-- Opening Marker --

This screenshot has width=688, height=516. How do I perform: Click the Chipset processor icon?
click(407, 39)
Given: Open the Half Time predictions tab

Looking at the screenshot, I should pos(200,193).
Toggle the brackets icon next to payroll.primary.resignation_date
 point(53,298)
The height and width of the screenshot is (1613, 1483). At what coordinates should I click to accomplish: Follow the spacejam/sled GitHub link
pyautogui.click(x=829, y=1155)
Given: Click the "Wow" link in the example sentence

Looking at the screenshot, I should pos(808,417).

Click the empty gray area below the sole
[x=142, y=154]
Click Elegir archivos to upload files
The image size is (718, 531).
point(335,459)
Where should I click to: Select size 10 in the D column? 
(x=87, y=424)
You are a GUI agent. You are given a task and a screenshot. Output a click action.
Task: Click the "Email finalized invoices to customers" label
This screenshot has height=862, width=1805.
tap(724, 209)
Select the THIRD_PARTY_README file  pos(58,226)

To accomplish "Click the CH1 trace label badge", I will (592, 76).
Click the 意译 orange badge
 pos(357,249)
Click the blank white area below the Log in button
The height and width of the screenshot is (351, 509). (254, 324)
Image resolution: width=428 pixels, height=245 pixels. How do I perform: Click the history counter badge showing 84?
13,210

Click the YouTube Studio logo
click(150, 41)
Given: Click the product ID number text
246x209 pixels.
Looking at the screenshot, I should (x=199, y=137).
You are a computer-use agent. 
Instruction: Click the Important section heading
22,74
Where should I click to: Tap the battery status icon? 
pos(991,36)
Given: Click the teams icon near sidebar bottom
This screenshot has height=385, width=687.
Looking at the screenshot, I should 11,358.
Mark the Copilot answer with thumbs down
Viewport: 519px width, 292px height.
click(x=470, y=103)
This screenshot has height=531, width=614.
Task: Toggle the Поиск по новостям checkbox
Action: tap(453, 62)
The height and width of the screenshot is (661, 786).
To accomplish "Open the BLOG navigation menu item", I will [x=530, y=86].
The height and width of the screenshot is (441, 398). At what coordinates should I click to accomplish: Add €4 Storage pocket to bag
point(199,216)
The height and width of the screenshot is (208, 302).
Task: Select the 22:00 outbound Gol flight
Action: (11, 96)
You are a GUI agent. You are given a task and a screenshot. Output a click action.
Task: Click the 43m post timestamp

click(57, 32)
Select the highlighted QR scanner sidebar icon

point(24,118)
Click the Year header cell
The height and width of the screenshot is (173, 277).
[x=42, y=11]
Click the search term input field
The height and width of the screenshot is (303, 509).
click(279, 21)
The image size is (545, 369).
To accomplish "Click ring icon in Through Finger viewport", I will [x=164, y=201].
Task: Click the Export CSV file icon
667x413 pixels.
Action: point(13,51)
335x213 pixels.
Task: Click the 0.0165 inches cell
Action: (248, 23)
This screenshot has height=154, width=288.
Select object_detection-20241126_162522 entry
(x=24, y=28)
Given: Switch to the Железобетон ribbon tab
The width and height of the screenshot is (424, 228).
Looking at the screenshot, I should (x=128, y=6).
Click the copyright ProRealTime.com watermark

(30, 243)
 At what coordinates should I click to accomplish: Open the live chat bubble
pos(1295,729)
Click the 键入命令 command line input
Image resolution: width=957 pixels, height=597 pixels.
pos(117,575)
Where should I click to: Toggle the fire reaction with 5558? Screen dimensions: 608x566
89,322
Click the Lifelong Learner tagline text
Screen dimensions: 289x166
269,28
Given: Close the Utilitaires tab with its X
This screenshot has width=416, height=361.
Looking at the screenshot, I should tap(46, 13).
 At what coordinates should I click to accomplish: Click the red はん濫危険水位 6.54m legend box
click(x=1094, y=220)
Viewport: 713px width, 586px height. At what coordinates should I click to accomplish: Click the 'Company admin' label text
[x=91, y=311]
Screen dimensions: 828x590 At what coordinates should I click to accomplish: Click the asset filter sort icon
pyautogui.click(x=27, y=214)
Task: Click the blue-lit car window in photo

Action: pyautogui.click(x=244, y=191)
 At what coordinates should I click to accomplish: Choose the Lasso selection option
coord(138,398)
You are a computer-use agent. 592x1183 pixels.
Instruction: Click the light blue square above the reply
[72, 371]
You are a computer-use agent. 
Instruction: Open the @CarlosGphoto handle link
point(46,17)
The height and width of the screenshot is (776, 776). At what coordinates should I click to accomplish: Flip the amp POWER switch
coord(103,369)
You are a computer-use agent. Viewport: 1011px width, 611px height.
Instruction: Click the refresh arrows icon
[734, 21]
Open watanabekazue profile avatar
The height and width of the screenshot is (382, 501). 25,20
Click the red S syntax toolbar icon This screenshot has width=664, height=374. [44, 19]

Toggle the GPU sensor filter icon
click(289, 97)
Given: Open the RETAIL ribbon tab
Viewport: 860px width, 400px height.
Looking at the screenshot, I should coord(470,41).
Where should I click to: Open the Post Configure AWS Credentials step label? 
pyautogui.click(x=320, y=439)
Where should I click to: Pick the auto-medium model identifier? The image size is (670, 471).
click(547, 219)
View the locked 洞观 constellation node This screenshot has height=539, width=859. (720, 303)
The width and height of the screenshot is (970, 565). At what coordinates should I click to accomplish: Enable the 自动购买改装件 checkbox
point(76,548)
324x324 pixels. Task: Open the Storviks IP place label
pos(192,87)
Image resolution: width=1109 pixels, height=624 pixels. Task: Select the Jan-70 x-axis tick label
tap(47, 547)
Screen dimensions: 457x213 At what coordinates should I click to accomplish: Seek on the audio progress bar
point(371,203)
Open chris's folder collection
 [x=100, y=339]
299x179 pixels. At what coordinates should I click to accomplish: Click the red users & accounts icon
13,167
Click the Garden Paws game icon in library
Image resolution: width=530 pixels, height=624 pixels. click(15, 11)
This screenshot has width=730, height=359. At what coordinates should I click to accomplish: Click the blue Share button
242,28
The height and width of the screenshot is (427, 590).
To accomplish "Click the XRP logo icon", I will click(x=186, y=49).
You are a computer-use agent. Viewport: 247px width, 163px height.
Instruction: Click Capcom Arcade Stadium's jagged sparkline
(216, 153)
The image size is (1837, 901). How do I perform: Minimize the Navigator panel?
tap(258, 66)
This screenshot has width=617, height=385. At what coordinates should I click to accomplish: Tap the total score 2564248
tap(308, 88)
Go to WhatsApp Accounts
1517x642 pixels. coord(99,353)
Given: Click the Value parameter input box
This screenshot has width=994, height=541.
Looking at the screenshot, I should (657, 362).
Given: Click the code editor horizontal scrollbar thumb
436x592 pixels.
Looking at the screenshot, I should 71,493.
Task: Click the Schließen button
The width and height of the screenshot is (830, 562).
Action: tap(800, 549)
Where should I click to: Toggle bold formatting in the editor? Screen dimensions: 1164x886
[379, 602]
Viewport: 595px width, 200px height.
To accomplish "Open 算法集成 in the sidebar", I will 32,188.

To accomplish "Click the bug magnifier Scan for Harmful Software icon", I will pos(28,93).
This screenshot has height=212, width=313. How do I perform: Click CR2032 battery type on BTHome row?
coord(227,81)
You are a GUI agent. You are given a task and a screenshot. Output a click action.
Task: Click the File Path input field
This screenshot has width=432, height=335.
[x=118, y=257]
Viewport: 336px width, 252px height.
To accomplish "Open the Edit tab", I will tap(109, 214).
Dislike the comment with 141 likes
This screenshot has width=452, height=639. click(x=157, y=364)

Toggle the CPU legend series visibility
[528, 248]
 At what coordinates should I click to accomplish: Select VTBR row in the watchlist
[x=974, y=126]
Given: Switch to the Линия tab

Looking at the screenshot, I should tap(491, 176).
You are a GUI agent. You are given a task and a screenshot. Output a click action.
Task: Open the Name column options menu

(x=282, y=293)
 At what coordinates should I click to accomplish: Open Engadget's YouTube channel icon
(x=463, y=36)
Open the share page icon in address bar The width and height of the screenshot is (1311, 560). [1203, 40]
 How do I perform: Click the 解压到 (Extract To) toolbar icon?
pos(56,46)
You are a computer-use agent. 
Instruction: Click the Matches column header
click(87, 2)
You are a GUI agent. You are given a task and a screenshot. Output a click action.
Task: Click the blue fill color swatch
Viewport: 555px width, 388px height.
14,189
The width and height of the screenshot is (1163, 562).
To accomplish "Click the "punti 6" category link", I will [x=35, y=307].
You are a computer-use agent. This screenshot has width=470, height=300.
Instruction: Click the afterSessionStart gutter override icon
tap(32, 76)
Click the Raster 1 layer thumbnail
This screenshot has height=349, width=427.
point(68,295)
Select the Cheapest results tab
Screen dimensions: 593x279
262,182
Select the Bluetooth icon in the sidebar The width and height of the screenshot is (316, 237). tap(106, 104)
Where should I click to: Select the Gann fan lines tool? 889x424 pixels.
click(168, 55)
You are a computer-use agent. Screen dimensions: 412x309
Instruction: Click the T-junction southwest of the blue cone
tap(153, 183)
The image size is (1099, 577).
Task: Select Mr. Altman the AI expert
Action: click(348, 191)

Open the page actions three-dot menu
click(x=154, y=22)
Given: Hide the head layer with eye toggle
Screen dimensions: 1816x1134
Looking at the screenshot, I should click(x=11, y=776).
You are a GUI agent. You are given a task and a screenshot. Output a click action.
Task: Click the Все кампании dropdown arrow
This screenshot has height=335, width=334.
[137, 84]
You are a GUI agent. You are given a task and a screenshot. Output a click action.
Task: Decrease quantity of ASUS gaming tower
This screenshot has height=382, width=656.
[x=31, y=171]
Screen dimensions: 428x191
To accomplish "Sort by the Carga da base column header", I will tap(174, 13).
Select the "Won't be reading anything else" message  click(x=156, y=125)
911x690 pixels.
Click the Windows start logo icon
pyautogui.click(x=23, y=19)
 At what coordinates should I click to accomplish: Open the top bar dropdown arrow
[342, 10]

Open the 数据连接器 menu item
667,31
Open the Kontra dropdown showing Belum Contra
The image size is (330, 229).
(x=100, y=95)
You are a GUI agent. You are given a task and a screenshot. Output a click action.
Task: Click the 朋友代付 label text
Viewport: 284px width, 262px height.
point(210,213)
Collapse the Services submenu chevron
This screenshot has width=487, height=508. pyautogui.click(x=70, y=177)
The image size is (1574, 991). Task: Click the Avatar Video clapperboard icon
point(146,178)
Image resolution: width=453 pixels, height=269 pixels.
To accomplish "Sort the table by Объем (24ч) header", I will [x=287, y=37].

-- Closing Marker --

## What is required
Search the data above for the word "will", then gather each line in which it appears.

## Written response
To accomplish "Click the CH1 trace label badge", I will (592, 76).
To accomplish "Open the BLOG navigation menu item", I will [x=530, y=86].
To accomplish "Click ring icon in Through Finger viewport", I will [x=164, y=201].
To accomplish "Click the XRP logo icon", I will click(x=186, y=49).
To accomplish "Open 算法集成 in the sidebar", I will 32,188.
To accomplish "Click the bug magnifier Scan for Harmful Software icon", I will pos(28,93).
To accomplish "Open the Edit tab", I will tap(109, 214).
To accomplish "Click the "punti 6" category link", I will [x=35, y=307].
To accomplish "Sort by the Carga da base column header", I will tap(174, 13).
To accomplish "Sort the table by Объем (24ч) header", I will [x=287, y=37].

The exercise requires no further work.